Sunday, May 18, 2014

Creamy Pesto Pasta

So for some reason, I thought about this pasta this week.  I haven't made pasta in awhile, I had carrots and broccoli that I hadn't cooked. I remembered my Weight Watchers cookbook (maybe I read an article about WW?) with this fettucini alfredo recipe in it that I used to make a lot back in the pre-kid days.

But one day at work, I googled "Creamy Pesto pasta recipe" because I have pesto in the freezer (and I got basil this week too).  I found this recipe from Budget Bytes, which is a great blog if you haven't seen it yet.  Very well done.

Being me, I morphed the two.  I love the WW recipe but I got home late and it called for making a roux, and I didn't feel up to it.  So I started boiling the water, started chopping the veggies, cooked the pasta, then made the pesto, and finally cooked up the sauce and tossed everything together.  I didn't salt it enough, but that's easy enough to fix.  I served it with meatballs (not pictured, because they are pre-made frozen meatballs that I bought in a 5 lb bag).

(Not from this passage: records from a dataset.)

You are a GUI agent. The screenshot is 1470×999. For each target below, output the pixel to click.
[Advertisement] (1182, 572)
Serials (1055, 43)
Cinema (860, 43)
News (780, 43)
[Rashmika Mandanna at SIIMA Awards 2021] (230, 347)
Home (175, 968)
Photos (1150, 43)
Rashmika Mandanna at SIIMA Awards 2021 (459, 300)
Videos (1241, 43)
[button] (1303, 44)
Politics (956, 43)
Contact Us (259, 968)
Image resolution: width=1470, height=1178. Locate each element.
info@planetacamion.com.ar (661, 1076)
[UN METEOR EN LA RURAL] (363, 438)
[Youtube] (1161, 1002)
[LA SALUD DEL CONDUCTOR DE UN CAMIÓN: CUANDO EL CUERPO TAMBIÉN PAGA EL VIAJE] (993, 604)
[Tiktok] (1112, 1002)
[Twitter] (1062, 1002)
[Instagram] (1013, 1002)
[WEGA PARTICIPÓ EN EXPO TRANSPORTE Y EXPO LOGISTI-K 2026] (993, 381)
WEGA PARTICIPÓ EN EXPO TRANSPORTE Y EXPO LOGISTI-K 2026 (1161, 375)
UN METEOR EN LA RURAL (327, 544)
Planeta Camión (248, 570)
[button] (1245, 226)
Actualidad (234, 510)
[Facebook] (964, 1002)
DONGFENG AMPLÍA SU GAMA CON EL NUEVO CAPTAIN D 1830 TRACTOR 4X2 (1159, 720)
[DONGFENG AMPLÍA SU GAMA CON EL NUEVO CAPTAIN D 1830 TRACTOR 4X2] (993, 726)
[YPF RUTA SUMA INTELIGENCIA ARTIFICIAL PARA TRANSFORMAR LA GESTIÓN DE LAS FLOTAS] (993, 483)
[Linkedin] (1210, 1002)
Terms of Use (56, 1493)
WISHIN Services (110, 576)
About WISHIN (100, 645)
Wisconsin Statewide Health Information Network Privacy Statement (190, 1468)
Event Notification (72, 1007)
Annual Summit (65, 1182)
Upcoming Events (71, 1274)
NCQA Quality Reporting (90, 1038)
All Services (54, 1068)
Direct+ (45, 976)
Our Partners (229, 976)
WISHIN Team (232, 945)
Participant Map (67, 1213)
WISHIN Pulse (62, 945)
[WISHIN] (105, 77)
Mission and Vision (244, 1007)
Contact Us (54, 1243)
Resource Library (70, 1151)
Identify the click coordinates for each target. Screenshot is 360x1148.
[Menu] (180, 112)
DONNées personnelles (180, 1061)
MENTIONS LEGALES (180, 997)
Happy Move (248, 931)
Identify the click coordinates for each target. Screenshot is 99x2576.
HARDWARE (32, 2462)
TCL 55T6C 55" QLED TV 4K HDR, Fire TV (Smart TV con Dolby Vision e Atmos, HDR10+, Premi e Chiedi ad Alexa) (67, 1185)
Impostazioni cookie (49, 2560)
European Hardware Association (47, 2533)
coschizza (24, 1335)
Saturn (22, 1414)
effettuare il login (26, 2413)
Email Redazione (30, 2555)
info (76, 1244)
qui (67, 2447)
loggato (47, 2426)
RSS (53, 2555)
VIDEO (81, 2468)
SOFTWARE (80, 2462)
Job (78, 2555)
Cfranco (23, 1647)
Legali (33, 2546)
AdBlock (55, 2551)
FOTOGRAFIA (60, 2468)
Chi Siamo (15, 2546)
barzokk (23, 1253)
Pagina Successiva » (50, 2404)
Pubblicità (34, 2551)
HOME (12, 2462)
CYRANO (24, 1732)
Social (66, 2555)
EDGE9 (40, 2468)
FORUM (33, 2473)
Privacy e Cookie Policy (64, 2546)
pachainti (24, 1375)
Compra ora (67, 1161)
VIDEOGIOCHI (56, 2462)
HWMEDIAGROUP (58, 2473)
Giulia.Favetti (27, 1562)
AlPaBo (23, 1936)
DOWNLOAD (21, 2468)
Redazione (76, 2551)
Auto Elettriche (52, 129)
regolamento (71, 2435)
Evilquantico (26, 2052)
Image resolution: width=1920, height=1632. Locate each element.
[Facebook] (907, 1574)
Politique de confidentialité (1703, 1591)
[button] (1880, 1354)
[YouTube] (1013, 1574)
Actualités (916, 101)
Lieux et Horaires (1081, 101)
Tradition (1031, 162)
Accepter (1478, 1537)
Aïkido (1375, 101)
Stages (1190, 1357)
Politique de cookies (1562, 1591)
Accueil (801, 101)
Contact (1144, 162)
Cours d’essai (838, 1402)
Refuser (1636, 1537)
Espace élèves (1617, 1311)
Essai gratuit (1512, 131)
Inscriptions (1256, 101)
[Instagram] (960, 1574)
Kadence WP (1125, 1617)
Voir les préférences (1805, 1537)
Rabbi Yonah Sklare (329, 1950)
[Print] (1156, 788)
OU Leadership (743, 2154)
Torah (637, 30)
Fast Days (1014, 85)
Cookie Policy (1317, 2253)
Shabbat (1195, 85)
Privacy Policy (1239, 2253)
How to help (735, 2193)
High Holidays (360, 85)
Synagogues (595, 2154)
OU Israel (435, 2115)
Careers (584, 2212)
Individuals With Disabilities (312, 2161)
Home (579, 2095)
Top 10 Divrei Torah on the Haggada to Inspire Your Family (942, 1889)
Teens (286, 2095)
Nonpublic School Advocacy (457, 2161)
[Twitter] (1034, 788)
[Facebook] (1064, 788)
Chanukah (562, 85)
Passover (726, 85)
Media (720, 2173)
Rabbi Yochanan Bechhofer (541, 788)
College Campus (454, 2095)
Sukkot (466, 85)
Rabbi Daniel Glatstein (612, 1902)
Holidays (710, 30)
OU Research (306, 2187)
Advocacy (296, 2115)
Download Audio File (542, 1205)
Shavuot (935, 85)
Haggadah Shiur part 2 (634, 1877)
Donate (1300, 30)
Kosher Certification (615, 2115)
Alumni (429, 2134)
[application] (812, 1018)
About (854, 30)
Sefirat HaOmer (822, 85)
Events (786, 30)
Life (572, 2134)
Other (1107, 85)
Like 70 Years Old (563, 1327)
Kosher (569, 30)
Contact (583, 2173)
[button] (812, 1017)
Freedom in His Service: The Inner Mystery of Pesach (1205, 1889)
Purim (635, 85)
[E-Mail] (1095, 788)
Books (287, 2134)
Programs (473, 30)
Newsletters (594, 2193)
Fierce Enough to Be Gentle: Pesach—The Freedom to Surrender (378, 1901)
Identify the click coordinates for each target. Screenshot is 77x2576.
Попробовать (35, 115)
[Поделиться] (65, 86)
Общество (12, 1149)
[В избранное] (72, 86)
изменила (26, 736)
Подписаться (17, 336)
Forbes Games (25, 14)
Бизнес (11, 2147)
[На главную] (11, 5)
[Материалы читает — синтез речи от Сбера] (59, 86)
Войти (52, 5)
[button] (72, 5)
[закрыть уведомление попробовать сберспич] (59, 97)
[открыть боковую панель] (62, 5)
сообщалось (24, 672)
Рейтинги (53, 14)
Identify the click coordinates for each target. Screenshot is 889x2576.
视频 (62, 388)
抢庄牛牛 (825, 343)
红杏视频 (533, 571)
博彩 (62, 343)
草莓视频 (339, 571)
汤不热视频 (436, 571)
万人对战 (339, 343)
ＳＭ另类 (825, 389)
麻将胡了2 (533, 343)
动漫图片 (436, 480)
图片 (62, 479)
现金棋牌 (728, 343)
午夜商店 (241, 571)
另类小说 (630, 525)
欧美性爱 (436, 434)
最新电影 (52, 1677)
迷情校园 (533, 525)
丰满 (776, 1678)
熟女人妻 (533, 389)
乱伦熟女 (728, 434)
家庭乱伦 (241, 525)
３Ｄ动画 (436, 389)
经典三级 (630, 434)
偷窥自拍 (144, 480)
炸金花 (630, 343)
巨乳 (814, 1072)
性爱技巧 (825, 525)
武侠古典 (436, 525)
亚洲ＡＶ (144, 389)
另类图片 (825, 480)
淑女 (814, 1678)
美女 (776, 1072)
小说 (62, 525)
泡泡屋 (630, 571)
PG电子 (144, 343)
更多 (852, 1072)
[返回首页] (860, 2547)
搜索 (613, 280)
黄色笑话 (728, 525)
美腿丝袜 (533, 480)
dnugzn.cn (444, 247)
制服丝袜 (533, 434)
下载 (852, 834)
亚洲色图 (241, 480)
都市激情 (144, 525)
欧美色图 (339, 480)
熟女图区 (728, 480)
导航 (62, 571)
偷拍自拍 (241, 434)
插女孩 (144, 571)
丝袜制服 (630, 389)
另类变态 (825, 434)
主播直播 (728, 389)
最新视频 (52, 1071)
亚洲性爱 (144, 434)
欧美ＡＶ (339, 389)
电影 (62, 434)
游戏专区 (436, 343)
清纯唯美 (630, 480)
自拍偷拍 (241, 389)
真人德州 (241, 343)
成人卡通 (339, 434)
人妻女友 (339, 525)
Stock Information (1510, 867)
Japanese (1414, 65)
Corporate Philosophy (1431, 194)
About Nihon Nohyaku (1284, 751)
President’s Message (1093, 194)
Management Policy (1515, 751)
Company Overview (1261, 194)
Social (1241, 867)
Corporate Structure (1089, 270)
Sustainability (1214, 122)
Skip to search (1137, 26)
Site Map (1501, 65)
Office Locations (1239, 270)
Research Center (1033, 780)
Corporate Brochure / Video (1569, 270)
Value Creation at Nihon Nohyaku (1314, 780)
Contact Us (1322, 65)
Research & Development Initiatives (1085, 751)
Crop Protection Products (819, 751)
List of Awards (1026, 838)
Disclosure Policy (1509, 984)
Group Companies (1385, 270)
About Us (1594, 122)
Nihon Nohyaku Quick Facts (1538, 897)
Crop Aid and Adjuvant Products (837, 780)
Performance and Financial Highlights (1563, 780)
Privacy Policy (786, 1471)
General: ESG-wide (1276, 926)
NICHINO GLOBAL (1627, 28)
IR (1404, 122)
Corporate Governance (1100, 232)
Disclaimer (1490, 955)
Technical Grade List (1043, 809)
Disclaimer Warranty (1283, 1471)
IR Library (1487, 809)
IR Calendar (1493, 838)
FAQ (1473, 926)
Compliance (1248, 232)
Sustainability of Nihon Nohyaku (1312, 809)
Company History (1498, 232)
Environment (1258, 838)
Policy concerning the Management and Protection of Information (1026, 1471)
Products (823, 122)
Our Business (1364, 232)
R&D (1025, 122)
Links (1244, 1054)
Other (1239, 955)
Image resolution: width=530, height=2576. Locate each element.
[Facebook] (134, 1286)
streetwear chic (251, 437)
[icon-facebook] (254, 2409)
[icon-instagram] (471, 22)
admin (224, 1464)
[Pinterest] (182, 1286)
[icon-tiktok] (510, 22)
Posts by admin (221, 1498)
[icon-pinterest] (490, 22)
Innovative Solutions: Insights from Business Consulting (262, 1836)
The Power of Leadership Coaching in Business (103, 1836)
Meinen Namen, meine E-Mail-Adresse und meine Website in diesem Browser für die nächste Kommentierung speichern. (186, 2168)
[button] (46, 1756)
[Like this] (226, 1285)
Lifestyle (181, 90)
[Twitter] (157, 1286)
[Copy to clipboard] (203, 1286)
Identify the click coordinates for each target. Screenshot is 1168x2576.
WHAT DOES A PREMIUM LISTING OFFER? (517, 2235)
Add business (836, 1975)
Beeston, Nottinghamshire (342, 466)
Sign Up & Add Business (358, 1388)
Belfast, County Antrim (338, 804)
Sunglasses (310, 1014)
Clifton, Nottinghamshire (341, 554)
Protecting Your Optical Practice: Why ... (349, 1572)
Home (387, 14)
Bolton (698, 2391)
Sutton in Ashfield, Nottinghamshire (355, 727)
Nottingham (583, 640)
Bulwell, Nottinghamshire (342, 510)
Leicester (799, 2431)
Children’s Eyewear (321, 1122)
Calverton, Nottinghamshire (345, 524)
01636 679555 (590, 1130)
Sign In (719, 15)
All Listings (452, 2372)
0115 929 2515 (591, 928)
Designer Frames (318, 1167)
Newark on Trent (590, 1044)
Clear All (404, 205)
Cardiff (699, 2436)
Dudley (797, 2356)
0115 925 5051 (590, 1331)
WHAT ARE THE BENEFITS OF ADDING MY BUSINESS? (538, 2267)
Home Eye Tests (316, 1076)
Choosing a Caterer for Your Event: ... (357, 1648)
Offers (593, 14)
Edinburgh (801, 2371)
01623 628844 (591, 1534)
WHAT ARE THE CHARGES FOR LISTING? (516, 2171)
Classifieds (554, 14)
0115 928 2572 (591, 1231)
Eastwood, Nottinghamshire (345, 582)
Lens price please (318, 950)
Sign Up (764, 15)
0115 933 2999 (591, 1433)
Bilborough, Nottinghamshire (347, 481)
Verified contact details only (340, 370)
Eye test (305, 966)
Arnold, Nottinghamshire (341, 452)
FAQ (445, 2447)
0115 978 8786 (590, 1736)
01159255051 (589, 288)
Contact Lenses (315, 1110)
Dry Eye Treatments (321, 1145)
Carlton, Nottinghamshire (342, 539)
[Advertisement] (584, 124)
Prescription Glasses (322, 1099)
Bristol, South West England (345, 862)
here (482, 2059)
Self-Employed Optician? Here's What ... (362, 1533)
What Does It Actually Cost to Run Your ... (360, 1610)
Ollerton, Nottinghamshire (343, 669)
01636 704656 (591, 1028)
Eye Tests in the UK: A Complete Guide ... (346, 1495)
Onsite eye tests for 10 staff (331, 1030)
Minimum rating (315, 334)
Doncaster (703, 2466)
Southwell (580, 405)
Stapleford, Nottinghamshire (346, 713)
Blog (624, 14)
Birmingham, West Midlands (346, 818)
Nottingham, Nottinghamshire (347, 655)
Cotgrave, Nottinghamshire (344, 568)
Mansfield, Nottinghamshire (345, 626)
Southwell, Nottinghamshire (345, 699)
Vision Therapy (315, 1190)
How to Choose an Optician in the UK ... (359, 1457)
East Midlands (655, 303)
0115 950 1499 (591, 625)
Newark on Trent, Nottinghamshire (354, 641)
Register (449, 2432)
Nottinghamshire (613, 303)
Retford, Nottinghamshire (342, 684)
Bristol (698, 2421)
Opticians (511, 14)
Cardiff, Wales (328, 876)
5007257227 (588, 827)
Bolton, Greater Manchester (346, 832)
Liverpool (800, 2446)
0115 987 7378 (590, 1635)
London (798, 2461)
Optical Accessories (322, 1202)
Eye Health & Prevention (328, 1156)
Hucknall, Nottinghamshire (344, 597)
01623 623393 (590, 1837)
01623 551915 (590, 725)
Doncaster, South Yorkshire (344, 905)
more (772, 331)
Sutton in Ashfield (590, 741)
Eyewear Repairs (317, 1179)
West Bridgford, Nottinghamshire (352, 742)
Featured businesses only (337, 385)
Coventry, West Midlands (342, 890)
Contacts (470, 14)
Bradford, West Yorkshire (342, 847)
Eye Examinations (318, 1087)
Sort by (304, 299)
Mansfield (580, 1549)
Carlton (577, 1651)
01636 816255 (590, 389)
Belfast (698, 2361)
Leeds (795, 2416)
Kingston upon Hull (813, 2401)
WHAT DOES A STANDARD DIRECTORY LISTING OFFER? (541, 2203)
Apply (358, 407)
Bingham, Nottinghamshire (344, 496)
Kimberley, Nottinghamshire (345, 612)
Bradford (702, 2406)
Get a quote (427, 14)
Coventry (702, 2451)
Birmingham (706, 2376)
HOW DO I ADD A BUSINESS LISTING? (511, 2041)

I also doubled the recipe, because 1/2 lb of pasta makes 4 servings, which is 1.5 meals for us, so...no.  I need leftovers.

Creamy Pesto Pasta (adapted from WW and Budget Bytes)
1 lb pasta: 1.00
1 bunch basil: 1.00
4 cloves garlic: 0.40
2 T olive oil: 0.26
8 oz cream cheese: 1.99
1/3 c. parmesan cheese: 0.45
2 head broccoli, cut into small florets and the stem peeled and sliced: 1.20
1/4 of a red bell pepper, cut into 1/3 inch x 1 inch strips: 0.25
4 carrots, sliced: 0.60
S&P to taste
Total: $6.91 for 8 servings, or $0.86 per serving.

Bring the water to boil.  Boil pasta according to package directions, but set your timer for about 2 minutes before it's due to be finished.

Make the pesto: in a food processor, add the garlic and process until chopped.  Scrape down the sides, add the basil and parmesan and blend.  Scrape one more time and blend.  Stream in the olive oil.

Prep the vegetables.  When your timer goes off, add the veggies to the boiling water.  Return to a boil and boil 2-3 minutes, depending on how you like it.

In a small saucepan, mix the cream cheese and 1/3 cup of pasta water (once you've added the veggies).  Heat and stir until the cream cheese has mixed in and made a sauce.  Add in the pesto (all of it) and stir until blended.

Drain the pasta and veggies (remember to take out the pasta water for your sauce!)

Return pasta/ veggies to pot, stir in the sauce, add S&P to taste.